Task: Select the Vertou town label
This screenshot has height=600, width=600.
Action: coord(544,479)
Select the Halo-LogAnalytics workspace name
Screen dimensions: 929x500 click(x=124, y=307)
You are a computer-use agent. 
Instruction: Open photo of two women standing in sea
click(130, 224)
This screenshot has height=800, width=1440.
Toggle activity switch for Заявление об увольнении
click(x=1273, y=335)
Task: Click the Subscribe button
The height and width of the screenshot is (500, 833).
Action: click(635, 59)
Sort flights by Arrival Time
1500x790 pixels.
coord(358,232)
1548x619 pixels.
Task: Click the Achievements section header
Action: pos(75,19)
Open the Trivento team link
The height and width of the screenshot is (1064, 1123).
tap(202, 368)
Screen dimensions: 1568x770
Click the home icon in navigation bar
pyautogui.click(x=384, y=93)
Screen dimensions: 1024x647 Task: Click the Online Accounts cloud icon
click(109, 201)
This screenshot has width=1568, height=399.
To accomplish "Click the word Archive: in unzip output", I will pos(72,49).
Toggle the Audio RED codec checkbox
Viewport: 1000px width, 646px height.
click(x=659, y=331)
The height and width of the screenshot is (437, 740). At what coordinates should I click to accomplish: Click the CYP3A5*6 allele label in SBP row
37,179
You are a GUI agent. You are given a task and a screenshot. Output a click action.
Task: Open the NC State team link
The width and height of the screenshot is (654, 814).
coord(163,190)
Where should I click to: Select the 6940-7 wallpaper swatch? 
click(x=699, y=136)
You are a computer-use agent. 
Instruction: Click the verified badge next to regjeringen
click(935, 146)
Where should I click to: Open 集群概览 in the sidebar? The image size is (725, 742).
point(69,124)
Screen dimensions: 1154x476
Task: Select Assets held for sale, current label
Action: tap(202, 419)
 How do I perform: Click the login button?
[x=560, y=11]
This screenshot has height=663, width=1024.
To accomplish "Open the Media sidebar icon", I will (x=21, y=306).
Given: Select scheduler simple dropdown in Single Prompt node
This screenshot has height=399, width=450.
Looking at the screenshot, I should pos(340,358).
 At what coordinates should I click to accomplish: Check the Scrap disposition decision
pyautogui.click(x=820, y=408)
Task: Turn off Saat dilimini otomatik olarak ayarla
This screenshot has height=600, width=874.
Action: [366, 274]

======

> **Task description**
The expected output is every line from the material above where "will" can be found.

> **Solution to this task**
To accomplish "Click the word Archive: in unzip output", I will pos(72,49).
To accomplish "Open the Media sidebar icon", I will (x=21, y=306).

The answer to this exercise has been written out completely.